3. Put Yourself In Their Shoes
This will sound a little unfair at first because, let’s face it, when we are hurting, we tend to get a little selfish. So, at times like this, healing our own hearts becomes more important. But, this is the only time where your partner will appreciate even the trivial effort of your understanding of their side.
This is one act that can make them rethink the whole diversity and separation.
4. Take Time Out For Each Other
When your marriage is on the brink of shattering, it is easy to guess that probably the two of you are already separated. As a result, getting back with your partner for small dates or to spend time with each other can be difficult.
However, in honor of the hope to save the marriage, you can try activities you both enjoy. Remember that you are not consciously doing that just to save the marriage. This is to spend quality time with someone you still care about. Note that family time doesn’t count on this.
Because when you are with your family, the act of pretense increases for the sake of the children.
5. Cut The Negativity
This can be both to stop all the negative self-talk and see the entire relationship with a negative view.
You have to scout through the positive and think about the good memories. Try to remember the reason for your togetherness, rather than always focusing on why you both should separate.
6. Physical Contact
And, no sex is not the only means of physical contact. Every counselor will tell you to increase the physical touch, and it could be as small as holding hands. Proximity is an element that is going to help you bring back memories and the reasoning behind your togetherness.

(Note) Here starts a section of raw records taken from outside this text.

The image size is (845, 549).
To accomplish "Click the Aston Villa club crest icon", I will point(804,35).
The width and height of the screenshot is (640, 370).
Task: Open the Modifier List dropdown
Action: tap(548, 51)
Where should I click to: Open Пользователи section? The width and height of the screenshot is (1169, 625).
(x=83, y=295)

Do practice hugging each other for at least 20 seconds every day. This will feel like an imposed routine at first, but then the obligation will leave, and the likeness of the habit will follow.
7. Appreciate Each Other
When we marry someone and have been together for so many years, it is very easy to take them for granted. However, when your partner becomes a habit, their presence becomes more of a reflex habit than conscious thought.

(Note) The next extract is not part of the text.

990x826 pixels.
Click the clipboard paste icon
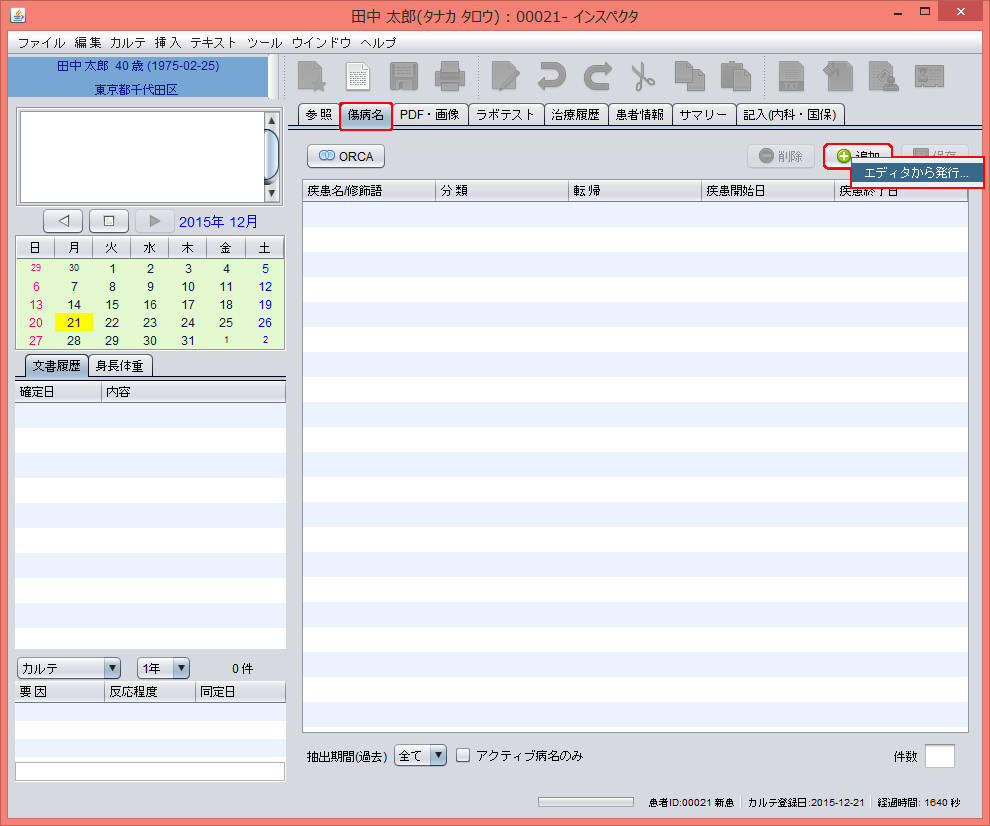point(735,77)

This can make the relationship monotonous, and if this is what your marriage life is suffering from, you have to start appreciating your partner. Giving compliments and saying words of appreciation is a habit you should adopt.
This is not to condemn divorces because sometimes they are important but so is accepting the difficulties of married life and working through it, rather than surrendering the affection to the torturous hands of failure on the first chance.
Try to assess the relationship and understand whether you are making the small things big. Maybe there is still a possibility to fix everything.